Economia brasileira é refém de
agenda eleitoral
Dívida pública se aproxima
de 70% do PIB e ‘amarra’ crescimento
Marcello Sigwalt
Ano novo, ano velho. Essa é a
conclusão desanimadora, que pode ser tirada, após uma rápida observação dos efeitos
‘funestos’ da dívida pública federal trilionária elevada (que beira os R$ 8,4 trilhões,
70% do PIB, e parece imparável, ao menos até o pleito eleitoral deste ano)
sobre o quadro macroeconômico nacional.
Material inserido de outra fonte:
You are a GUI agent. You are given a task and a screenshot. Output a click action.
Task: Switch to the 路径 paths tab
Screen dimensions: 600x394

Até outubro último, o déficit nominal
acumulado em 12 meses atingiu R$ 1 trilhão.
Nesse leque de ‘maldades’, ganham
destaque duas ‘sequelas’ substanciais sobre a atividade produtiva. A primeira,
o comprometimento do investimento público e redução do consumo privado, com
impactos negativos no crescimento econômico sustentável a curto e médio prazos.
A outra, não menos perversa, seria causada pela manutenção dos juros básicos (Selic
a 15% ao ano, que corresponde a uma taxa real de 9% ao ano, a segunda maior do planeta),
que força a elevação do custo do crédito para empresas e famílias.
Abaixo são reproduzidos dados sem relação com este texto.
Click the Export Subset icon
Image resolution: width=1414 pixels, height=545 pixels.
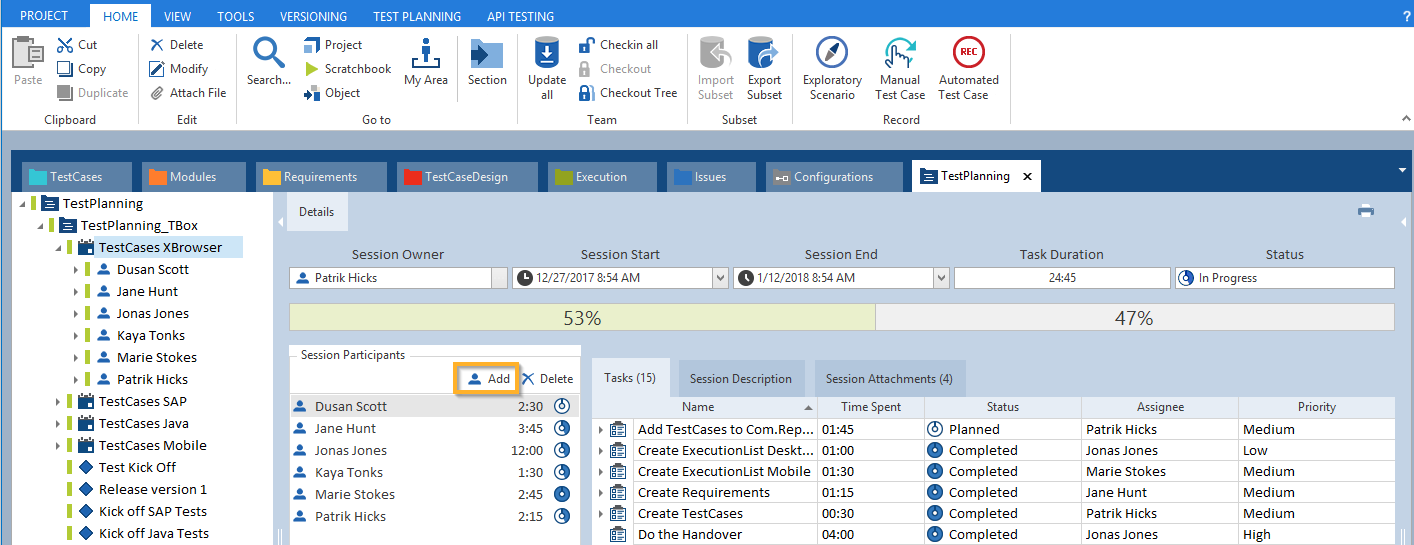(x=764, y=55)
Mas a face perniciosa do aperto
monetário não se restringe ao consumo familiar, se estendendo ao desestímulo
óbvio do investimento privado (Crowding-out), face ao encarecimento do custo da
tomada de empréstimos, que favorece as aplicações em títulos públicos, opção considerada
mais atrativa e segura. Como resultado, é enfraquecida a capacidade de
crescimento da economia.
Do ponto de vista público, há o
comprometimento do orçamento público, em que parcela crescente deste já está ‘carimbada’
para o pagamento de juros e rolagem da dívida (refinanciamento). Tal amarra,
portanto, comprime a margem de manobra de investimentos em infraestrutura,
saúde, educação e outros programas sociais.
A persistência de um estado de desequilíbrio
das contas públicas, agravado pela incessante pressão inflacionária, reforça a
percepção de risco fiscal, à medida que sobe a incerteza de investidores quanto
à capacidade de pagamento do governo, além de pressionar o dólar e a inflação.
Como a agenda eleitoral domina
todas as ações da república tupiniquim, mais uma vez, fica para depois a
necessidade de reforma estruturais, em especial, nas áreas administrativa e
tributária, visando o equilíbrio entre receitas e despesas da ‘Viúva’.
No viés estratégico, a redução
do crescimento potencial acarreta a escassez de investimento público e privado
em infraestrutura, tecnologia e capital humano.
Na contramão da ‘gastança federal’,
especialistas apontam a urgência de adoção de um ajuste fiscal ‘severo’, com
vista à estabilização da dívida pública, mediante o uso de medidas de
austeridade, que podem incluir cortes de gastos ou aumento de impostos, façanha
de viabilidade política muito duvidosa, sobretudo em período pré-eleitoral.
No front externo, a deterioração
das condições econômicas aumenta a possibilidade de rebaixamento da nota de crédito
do país por parte das agências de classificação de risco internacionais. Caso
isso se concretize, a tendência é o encarecimento do custo de captação de
recursos no exterior e o posterior afastamento de investidores.
Levando em conta o somatório de
variáveis negativas, nem mesmo o fato de as reservas internacionais totalizarem
hoje US$ 357 bilhões representam garantia, diante de um cenário externo
dominado pela volatilidade, conflitos geopolíticos, reconfiguração de mercados,
com base em fortalecimento de protecionismos regionais.